• PROBLEM
Please give an exact copy of every line from the one holding "Viewport: 930px width, 843px height." through the final line of the records below.

━━ DATA IN THIS EXERCISE ━━

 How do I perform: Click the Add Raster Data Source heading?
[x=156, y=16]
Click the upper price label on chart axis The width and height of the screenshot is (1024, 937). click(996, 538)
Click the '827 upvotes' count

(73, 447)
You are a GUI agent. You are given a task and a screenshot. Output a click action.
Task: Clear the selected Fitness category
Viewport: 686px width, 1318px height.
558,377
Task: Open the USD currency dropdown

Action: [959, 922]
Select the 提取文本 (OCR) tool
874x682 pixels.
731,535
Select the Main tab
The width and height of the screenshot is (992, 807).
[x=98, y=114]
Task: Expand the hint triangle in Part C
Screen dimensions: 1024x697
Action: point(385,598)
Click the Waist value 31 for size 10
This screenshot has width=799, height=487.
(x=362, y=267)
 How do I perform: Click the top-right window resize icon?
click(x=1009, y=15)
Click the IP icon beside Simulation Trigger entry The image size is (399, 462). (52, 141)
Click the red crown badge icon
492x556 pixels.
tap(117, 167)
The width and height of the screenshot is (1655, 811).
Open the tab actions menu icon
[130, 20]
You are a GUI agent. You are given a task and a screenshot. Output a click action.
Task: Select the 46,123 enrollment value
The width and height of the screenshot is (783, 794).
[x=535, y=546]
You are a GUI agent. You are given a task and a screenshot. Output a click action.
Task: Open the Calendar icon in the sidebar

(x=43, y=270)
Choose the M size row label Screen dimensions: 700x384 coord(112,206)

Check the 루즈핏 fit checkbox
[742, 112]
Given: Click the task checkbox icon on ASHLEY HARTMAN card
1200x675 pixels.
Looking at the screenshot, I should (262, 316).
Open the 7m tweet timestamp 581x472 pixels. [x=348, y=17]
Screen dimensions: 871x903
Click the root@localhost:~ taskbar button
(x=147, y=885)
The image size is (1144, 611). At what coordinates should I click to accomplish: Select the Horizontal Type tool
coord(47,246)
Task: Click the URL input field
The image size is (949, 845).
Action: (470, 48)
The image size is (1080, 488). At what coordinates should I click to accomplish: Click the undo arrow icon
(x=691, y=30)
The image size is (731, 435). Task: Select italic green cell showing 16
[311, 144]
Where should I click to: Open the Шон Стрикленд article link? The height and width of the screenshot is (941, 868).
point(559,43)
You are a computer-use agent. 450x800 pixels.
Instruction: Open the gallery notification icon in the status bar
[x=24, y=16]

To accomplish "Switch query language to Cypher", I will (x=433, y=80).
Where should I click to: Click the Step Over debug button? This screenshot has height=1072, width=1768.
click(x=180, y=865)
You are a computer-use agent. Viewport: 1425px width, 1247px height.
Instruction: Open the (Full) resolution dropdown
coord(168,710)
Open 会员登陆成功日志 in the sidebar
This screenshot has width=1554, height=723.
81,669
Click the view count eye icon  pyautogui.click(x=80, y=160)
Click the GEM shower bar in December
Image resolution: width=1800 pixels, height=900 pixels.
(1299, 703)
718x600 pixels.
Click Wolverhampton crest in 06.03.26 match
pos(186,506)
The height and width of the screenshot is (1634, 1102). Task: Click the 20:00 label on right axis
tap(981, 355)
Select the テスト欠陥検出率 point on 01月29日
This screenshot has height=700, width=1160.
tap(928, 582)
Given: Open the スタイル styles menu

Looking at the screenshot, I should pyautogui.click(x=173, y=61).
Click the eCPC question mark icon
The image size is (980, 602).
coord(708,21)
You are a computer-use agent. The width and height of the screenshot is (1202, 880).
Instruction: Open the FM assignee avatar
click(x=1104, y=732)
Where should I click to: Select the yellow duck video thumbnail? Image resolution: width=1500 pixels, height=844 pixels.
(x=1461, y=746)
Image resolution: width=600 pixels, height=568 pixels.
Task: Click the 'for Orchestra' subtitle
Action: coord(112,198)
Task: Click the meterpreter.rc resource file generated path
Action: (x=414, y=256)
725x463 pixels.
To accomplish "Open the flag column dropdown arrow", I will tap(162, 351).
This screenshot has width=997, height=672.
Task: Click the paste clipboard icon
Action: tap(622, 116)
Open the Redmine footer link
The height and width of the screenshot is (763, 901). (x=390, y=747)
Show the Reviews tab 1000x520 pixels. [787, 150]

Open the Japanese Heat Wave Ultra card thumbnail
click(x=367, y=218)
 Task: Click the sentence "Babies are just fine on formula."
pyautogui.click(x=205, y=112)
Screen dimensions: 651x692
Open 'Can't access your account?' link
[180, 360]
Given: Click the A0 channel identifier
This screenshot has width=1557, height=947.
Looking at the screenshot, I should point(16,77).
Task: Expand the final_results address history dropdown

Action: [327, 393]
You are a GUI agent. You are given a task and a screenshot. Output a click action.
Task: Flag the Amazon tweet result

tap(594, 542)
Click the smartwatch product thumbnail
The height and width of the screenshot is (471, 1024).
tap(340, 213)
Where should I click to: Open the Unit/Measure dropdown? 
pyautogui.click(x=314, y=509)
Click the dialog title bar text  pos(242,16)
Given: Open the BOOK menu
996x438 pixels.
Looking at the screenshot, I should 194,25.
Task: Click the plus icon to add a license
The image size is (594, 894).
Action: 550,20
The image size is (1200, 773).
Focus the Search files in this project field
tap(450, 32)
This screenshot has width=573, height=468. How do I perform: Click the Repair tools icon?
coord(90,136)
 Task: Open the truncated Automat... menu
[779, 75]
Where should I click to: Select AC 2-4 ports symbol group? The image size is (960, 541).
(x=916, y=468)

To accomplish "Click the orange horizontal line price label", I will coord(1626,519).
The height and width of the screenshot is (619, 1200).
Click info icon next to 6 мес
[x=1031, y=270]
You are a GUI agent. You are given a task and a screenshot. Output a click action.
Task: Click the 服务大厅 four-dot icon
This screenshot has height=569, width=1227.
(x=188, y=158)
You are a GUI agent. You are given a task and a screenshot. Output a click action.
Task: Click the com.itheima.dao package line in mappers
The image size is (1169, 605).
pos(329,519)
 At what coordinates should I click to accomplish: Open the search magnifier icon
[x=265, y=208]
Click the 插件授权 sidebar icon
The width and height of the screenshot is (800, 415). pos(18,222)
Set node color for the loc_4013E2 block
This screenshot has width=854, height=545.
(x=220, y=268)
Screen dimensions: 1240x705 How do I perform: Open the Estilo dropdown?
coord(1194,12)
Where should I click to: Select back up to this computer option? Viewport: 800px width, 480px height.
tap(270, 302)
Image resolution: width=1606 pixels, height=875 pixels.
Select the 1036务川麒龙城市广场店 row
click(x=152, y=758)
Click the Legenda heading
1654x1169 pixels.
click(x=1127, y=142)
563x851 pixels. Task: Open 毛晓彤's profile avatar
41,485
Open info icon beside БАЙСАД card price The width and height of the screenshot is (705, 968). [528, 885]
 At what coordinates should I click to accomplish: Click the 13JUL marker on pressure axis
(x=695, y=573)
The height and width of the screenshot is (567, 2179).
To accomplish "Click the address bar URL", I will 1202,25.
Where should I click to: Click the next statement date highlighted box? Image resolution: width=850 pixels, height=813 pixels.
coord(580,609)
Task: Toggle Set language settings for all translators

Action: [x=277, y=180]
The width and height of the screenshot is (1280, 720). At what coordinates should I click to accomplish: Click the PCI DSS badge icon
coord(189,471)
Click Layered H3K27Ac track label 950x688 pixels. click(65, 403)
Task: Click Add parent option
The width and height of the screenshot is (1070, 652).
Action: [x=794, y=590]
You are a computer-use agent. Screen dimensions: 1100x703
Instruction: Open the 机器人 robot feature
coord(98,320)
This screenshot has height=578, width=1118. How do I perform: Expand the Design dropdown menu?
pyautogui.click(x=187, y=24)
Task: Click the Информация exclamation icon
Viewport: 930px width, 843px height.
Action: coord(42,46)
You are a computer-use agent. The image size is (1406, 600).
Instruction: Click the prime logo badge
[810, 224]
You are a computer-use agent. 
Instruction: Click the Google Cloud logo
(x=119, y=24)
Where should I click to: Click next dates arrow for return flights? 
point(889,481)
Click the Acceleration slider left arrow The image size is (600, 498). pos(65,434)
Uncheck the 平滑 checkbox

━━━

• PROBLEM SOLUTION
Viewport: 930px width, 843px height.
Action: coord(42,46)
You are a computer-use agent. The image size is (1406, 600).
Instruction: Click the prime logo badge
[810, 224]
You are a computer-use agent. 
Instruction: Click the Google Cloud logo
(x=119, y=24)
Where should I click to: Click next dates arrow for return flights? 
point(889,481)
Click the Acceleration slider left arrow The image size is (600, 498). pos(65,434)
Uncheck the 平滑 checkbox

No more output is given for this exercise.